Two-fifths (44%) of respondents believe they are not on track for retirement, according to research by global investment management business BlackRock.
Its 2018 DC pulse survey, which canvassed the opinions of 1,000 UK employees aged between 25 and 69 who have at least one defined contribution (DC) pension, also found that only 28% of respondents feel they are on track for retirement.
Just under half (48%) of respondents think they need to increase their pension contributions, while 47% feel they need to save more into other savings and investments. Around 36% of respondents, on the other hand, believe they simply need to tighten the purse strings.
Over a third (37%) of respondents prioritise good returns when looking at their pension scheme design, compared to 21% who view increased contributions as a priority, 17% who want the tools to stay up-to-date and 13% who cite little involvement from them as a priority. Only 11% state a very cost-effective pension as a priority for their pension scheme design.
Around 41% of respondents believe contributing to a pension is the single best way to prepare for retirement, compared to 43% who think that paying off their mortgage is the best preparatory method.
Approximately 75% of respondents think they will be relying on the state pension as their source of retirement income, while around 63% believe they will be relying on savings and investments. Just over 50% of respondents feel their retirement income will come from current or former DC arrangements, compared to an estimated 38% who think they will be using current or former defined benefit (DB) pension pots to fund their retirement.

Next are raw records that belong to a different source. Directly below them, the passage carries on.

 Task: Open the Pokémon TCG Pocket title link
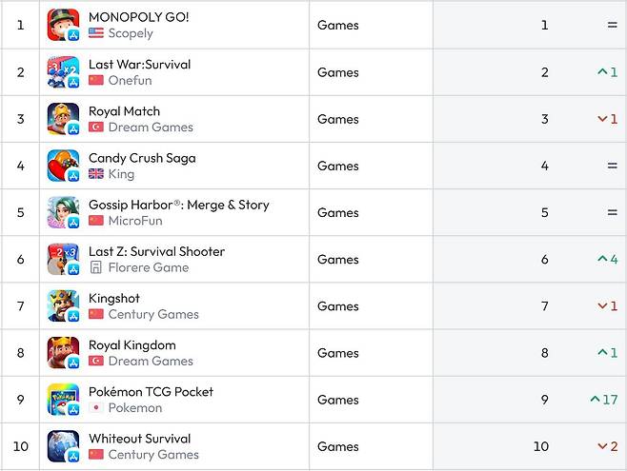point(151,392)
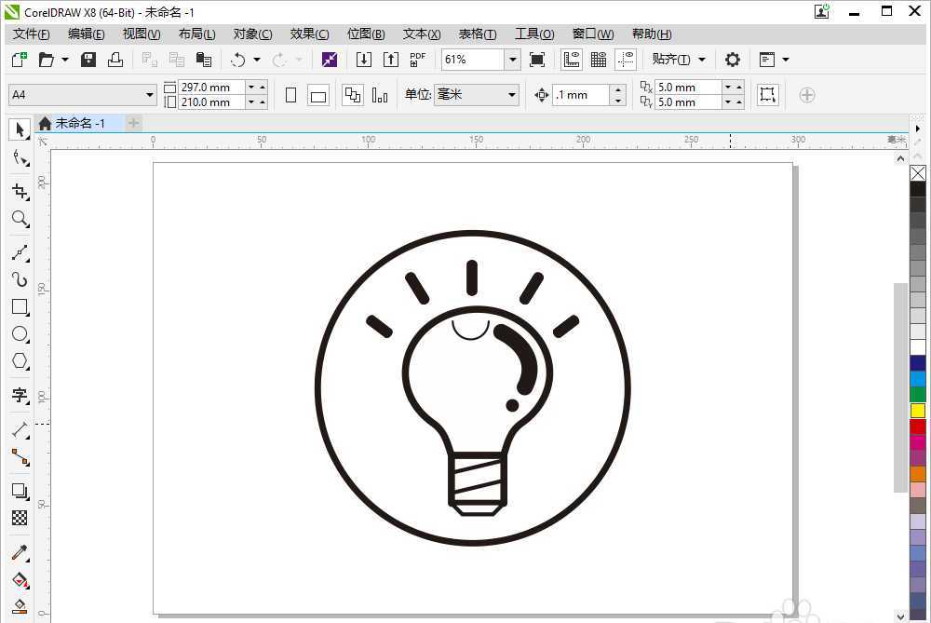Toggle landscape page orientation
Image resolution: width=931 pixels, height=623 pixels.
click(317, 94)
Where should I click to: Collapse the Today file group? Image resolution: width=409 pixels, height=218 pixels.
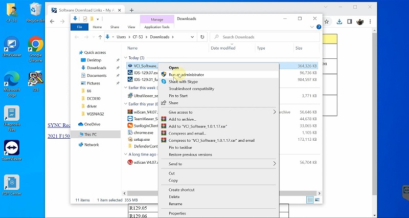pyautogui.click(x=126, y=58)
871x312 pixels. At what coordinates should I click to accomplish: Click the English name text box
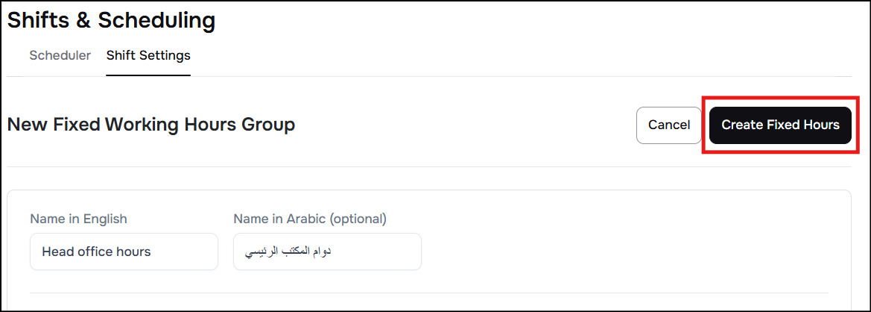point(124,252)
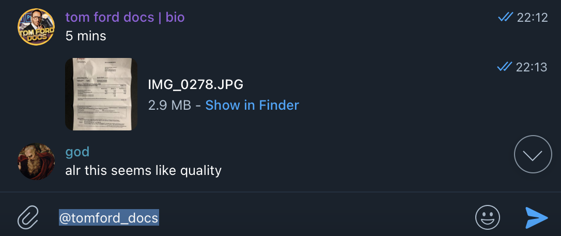Focus the message input containing @tomford_docs
The height and width of the screenshot is (236, 561).
109,218
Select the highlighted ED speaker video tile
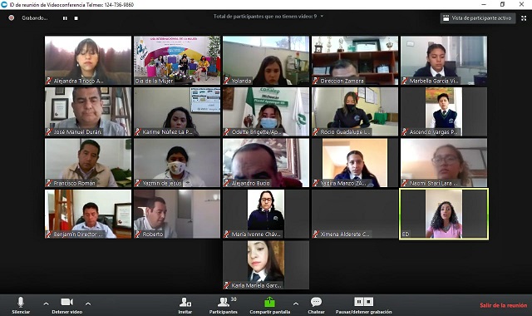The height and width of the screenshot is (316, 532). [444, 215]
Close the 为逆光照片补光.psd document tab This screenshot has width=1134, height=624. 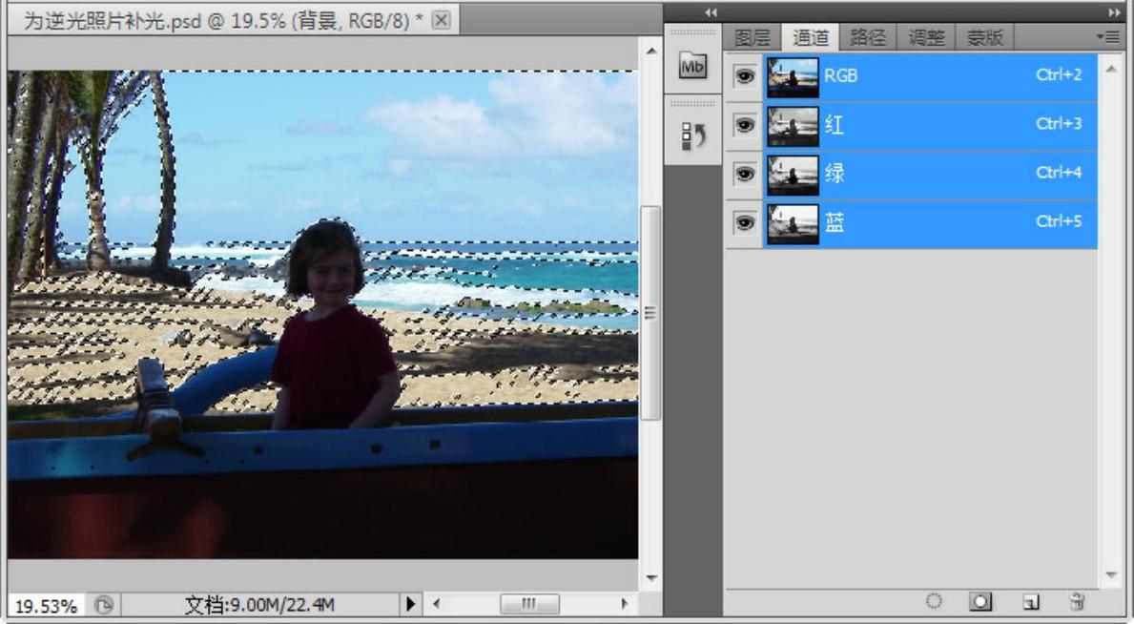tap(441, 21)
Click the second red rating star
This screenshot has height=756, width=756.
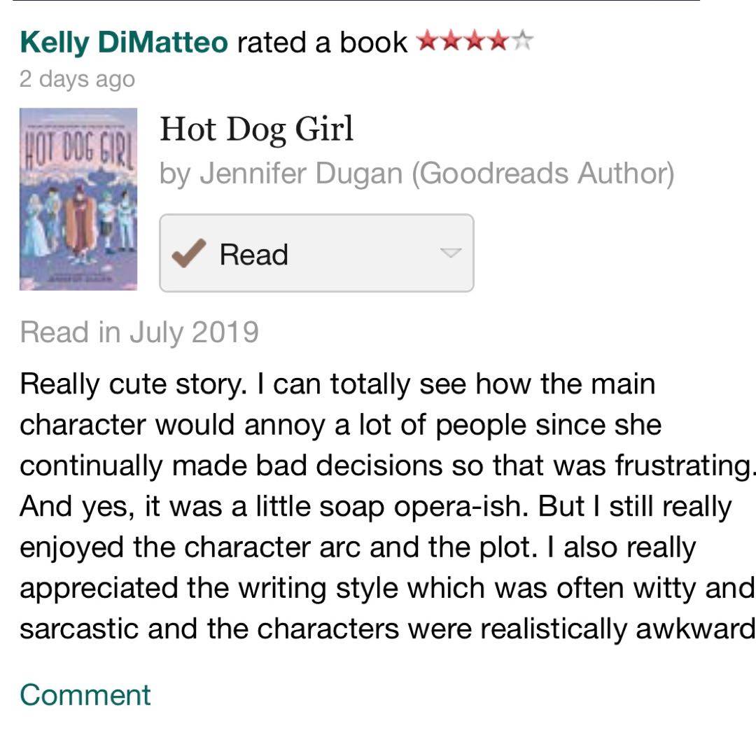tap(449, 42)
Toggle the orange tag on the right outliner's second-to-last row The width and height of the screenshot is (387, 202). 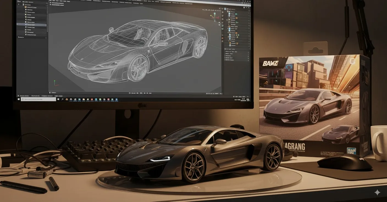(x=237, y=43)
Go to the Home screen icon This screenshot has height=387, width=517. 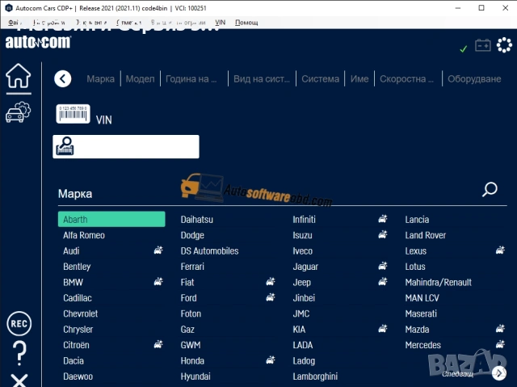[x=18, y=76]
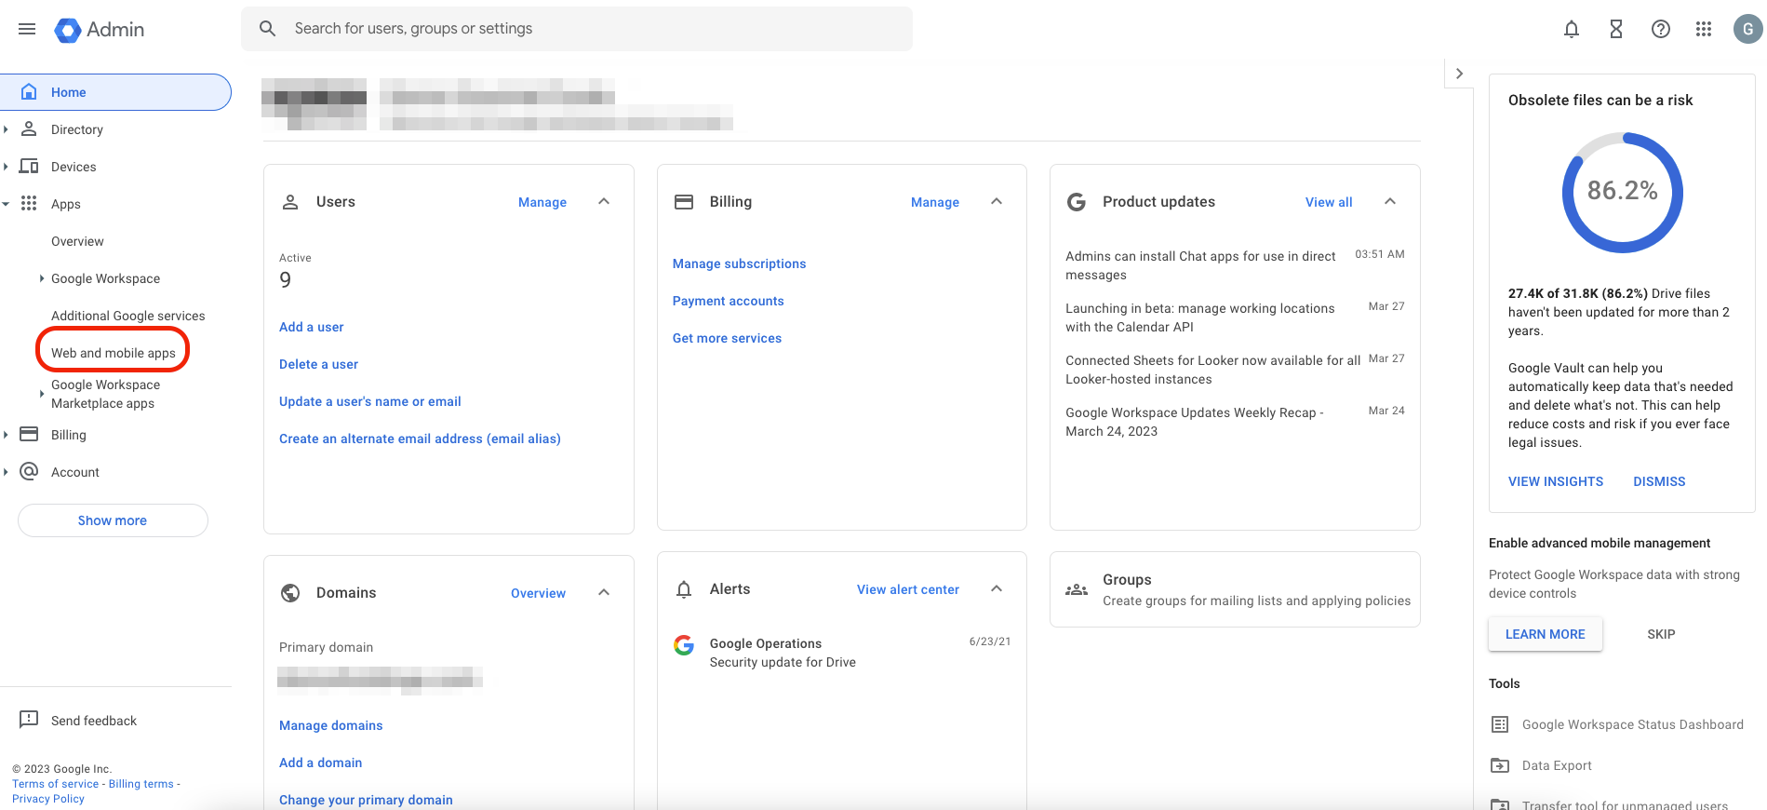Click the G account avatar

click(x=1747, y=29)
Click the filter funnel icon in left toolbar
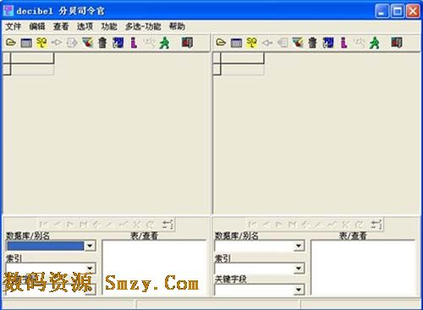This screenshot has height=310, width=423. coord(88,42)
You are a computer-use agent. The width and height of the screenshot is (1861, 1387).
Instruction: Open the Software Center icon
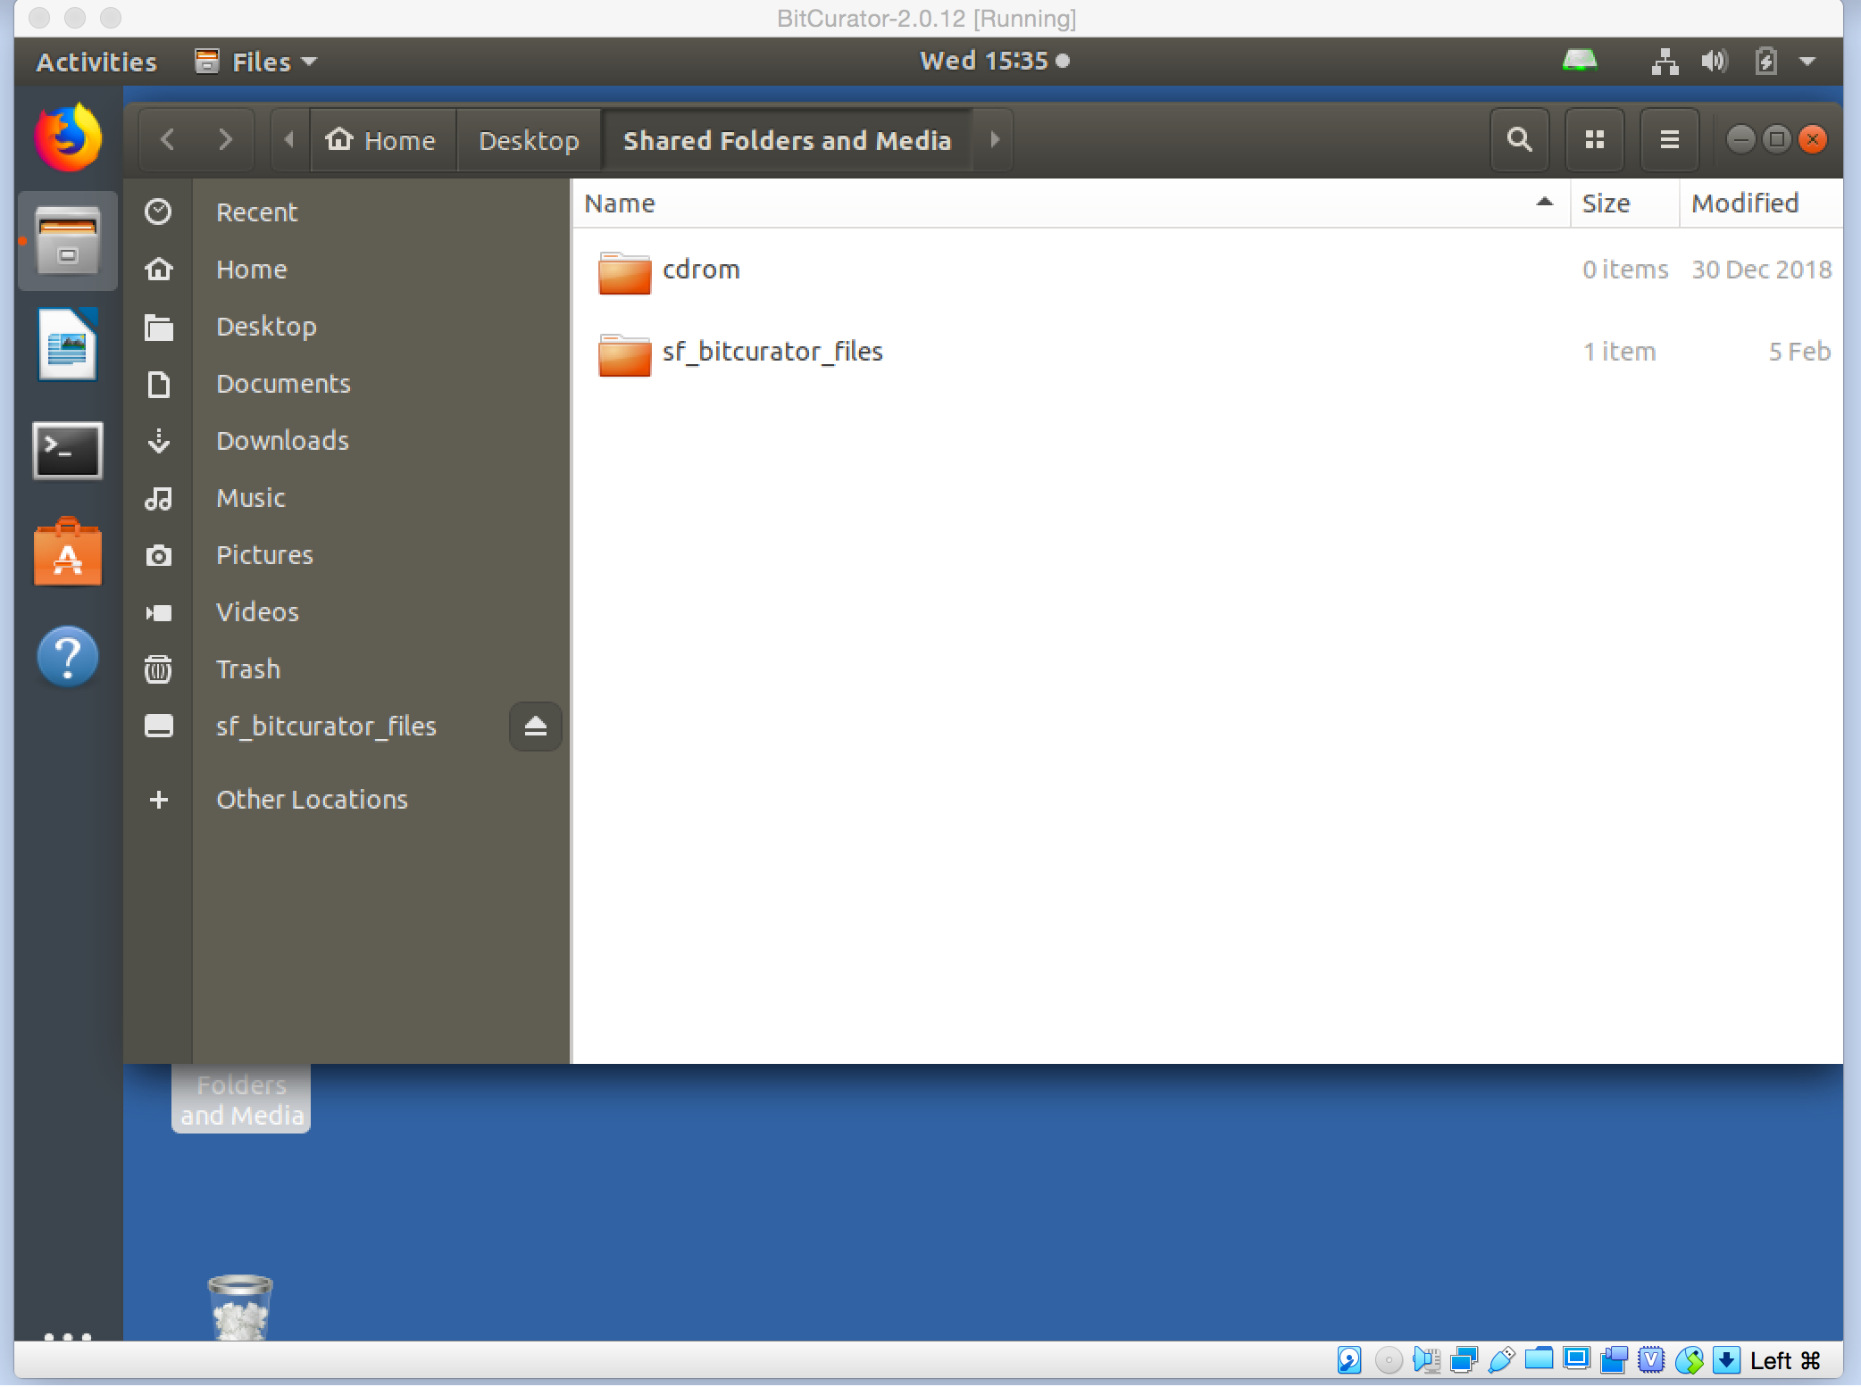[x=67, y=555]
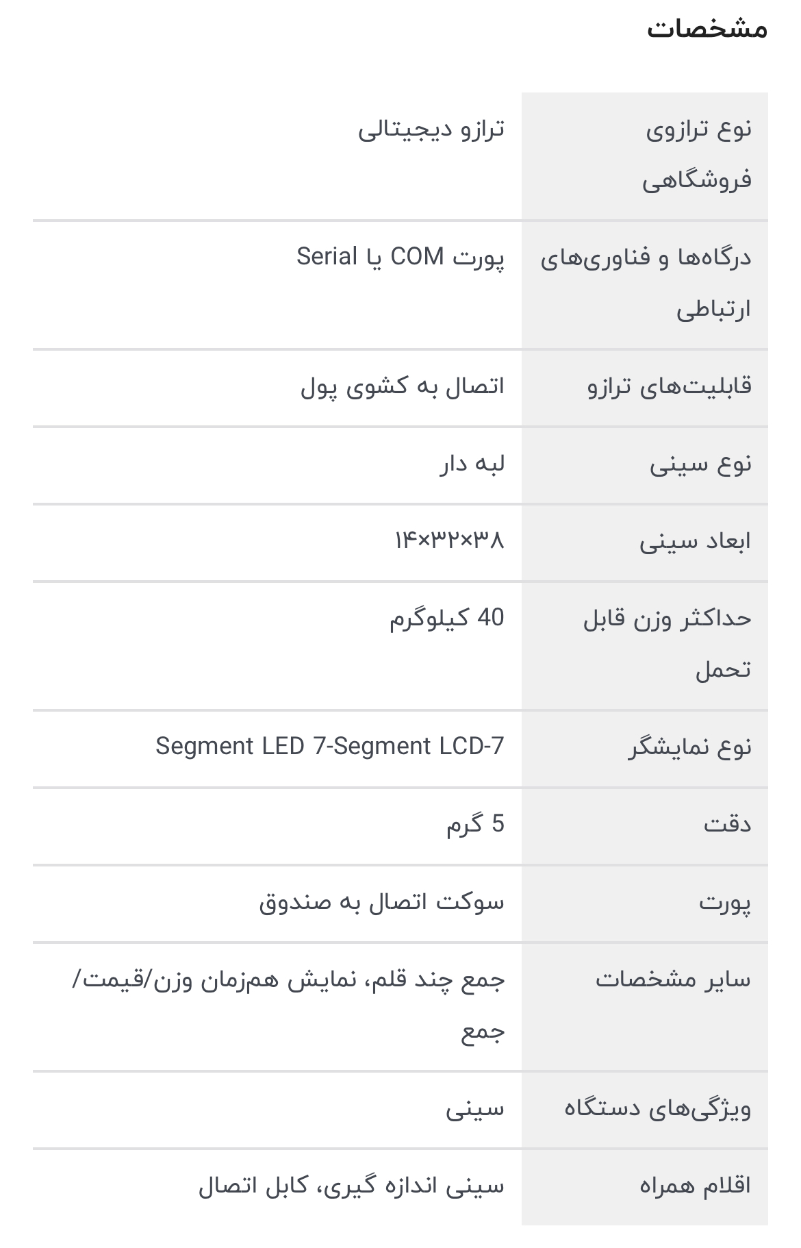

The majority (80%) of respondents aged between 35 and 44, and a further 80% of employees aged between 25 and 43, believe now is a good time to be putting money aside into a pension, compared to 46% who are aged between 65 and 69. Around a quarter (26%) feel they will contribute into their pension once they have paid off all of their debts.
More than half (57%) of respondents already contribute 8% into their pension, ahead of April 2019’s auto-enrolment minimum contribution increase. This compares to 12% who feel they cannot pay this much into their pension. Over a third (35%) of respondents would consider increasing their pension contribution to maximise employer matching; however, 27% cannot afford to increase their current contributions. A further third (33%) do not feel they could contribute to their pension if the mandatory contribution amount increased to 15%. Despite this, 26% already contribute this higher amount, 16% feel they could easily contribute 15% into their pension and 25% think they could probably manage.
Claire Felgate (pictured), head of UK DC at BlackRock, said: “Ideally, savers should be looking to save 15% of their salary each month as a general ‘rule of thumb’. This may seem like a big number, but auto-escalation techniques and increases over time through pay rises can make the journey more manageable. Clearly, for those starting later in life, the increases would need to be higher. Hopefully some of these pre-retirees are fortunate enough to have also saved in a [DB] pension scheme for many years, but the message for many really is ‘you can’t save for your future, in the future’.
“I generally suggest a few simple things to my friends and family: if you don’t have a pension, explore getting one, there are often tax benefits! If you do have a pension, work out if you are contributing enough, using 15% as a rule of thumb. If you aren’t putting away at least 15% then look at ways to make small increases over time like committing to save more from your next pay raise; it all adds up and your future you will be very grateful!”